AI developers operating in India face an uphill battle attempting to shoehorn industrial LLM training into Section 52(1)(a)(i), which permits fair dealing for the purpose of "private or personal use, including research."

Indian jurisprudence has historically interpreted this exception conservatively. In the landmark case of Civic Chandran v. Ammini Amma, the Kerala High Court emphasized that the court must scrutinize the purpose, character, and commercial impact of the dealing. Commercial AI training fails the "private or personal" threshold on multiple fronts:

  1. Scale and Mechanical Reproduction: Unlike a human researcher who reads a text to glean knowledge or cite a passage, AI training involves the wholesale, automated creation of digital copies of entire works to feed into a proprietary database.
  2. The Commercial Nature of the Enterprise: Most leading LLMs are not non-profit academic experiments; they are commercial products designed to power subscription services, enterprise software, and enterprise applications.

While the Delhi High Court’s ruling in University of Oxford v. Rameshwari Photocopy Service demonstrated that Indian courts are willing to interpret Section 52 purposefully to advance broader societal goals (such as education), that case was explicitly confined to non-commercial, instructional photocopying. Extending the protective umbrella of "research" to multi-billion-dollar tech corporations executing commercial data aggregation stretching across millions of creators would severely distort the statutory intent of the Act.

The Economic Market Effect
Another core tenet of fair dealing analysis is the market effect of the competing work. If the unauthorized copy acts as a market substitute for the original, it rarely qualifies as fair.
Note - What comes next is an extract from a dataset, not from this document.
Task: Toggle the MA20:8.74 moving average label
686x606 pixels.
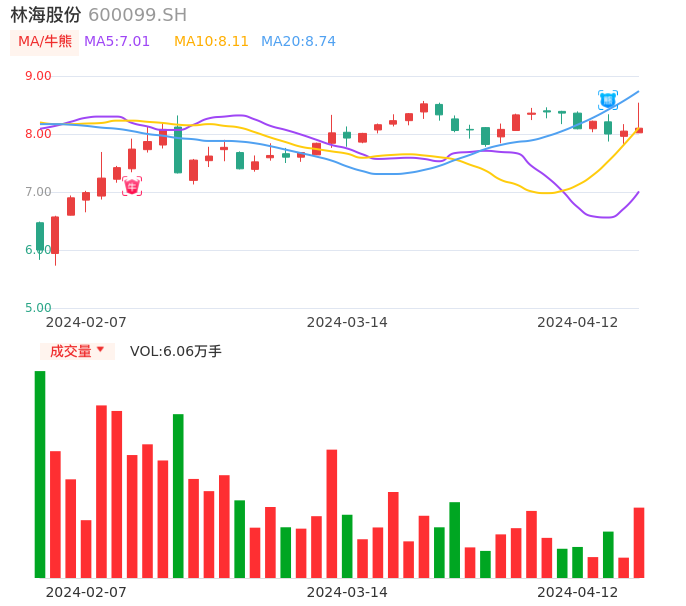Action: (298, 42)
Generative AI presents a unique, existential market threat. LLMs do not merely compete with authors; they are trained on an author’s corpus to generate text that can actively displace the market demand for the author’s future writings.

When a model ingests news articles, legal commentaries, or creative fiction to generate instantaneous summaries or synthetic alternatives, it directly deprives creators of licensing revenue and website traffic. Under traditional Indian copyright principles, any unauthorized commercial utility that damages the economic exploitation of the original work tilts heavily toward a finding of infringement.
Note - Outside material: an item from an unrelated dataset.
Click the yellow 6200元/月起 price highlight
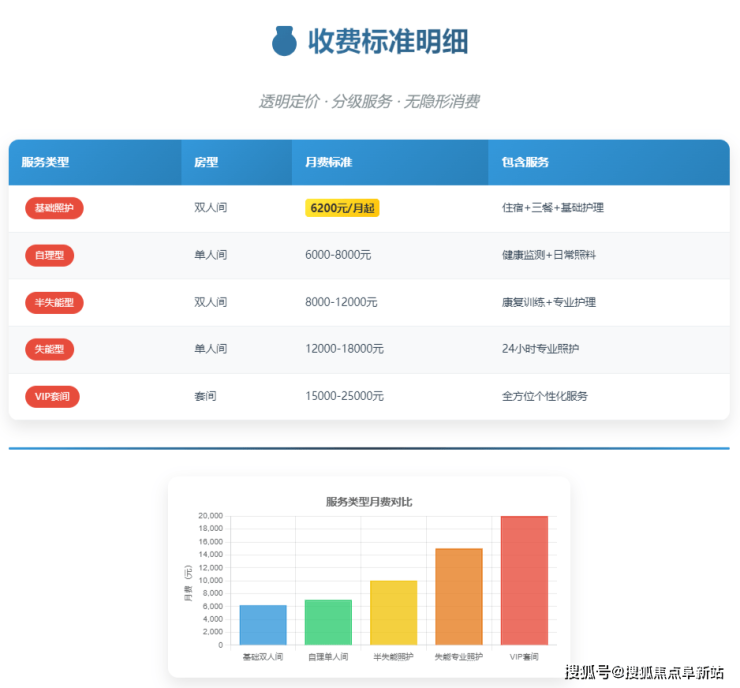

The Regulatory Path Forward: A Call for Legislative Intervention
Because Section 52 was drafted decades before the advent of machine learning, neural networks, and Text and Data Mining (TDM), it contains a profound legislative vacuum. Forcing the judiciary to squeeze generative AI into an outdated statutory framework risks two equally problematic outcomes: either judges will overreach by inventing new exceptions, or they will enforce a strict reading that inadvertently bottlenecks domestic AI innovation.
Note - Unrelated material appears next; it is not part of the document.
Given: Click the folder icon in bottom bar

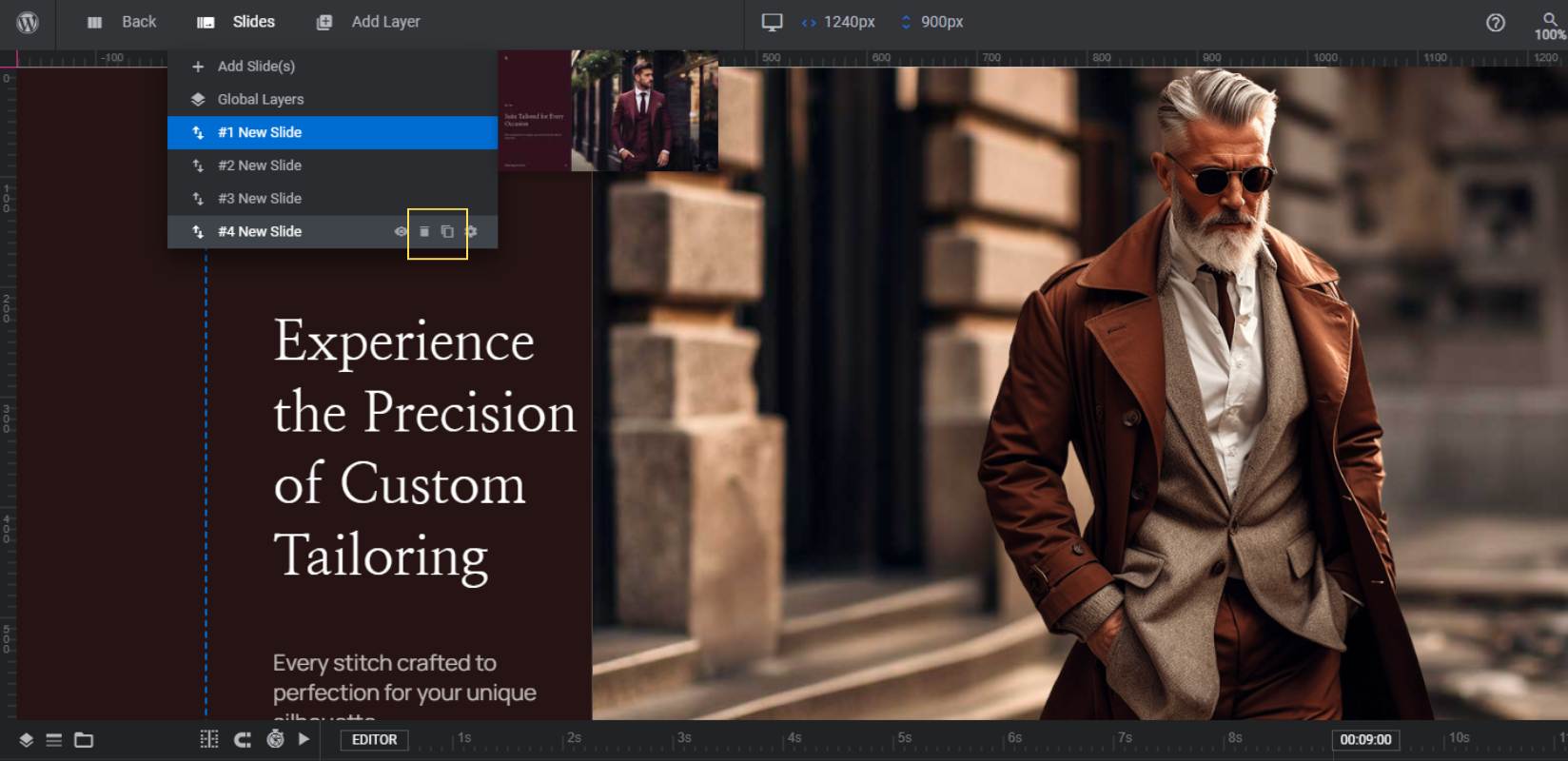Looking at the screenshot, I should [x=84, y=740].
The solution lies not in judicial activism, but in legislative intervention. Other global jurisdictions offer viable models for India to consider:

  • The European Union (EU) Model: The EU Digital Single Market Directive introduces a specific TDM exception allowing data scraping for commercial purposes, but crucially grants copyright holders an absolute "opt-out" right. If a creator tags their digital content as opt-out, AI companies must secure a commercial license.
  • The Japanese Model: Japan amended its copyright law to create highly permissive exceptions for machine learning, allowing AI training on copyright works regardless of commercial intent, provided it does not "unreasonably prejudice" the interests of the copyright holder.

Conclusion
As India positions itself as a global hub for technological advancement, its legal framework must evolve. Stretching the existing boundaries of Section 52 to allow unchecked, unlicensed commercial AI training would undermine the financial ecosystem that sustains Indian authors, journalists, and artists.

To maintain its commitment to both technological progress and intellectual property rights, the Parliament of India must introduce a dedicated statutory amendment. A balanced regulatory framework—one that perhaps introduces statutory licensing schemes or TDM exemptions with robust opt-out mechanisms—is essential to ensure that the AI revolution does not thrive at the unfair expense of human creativity.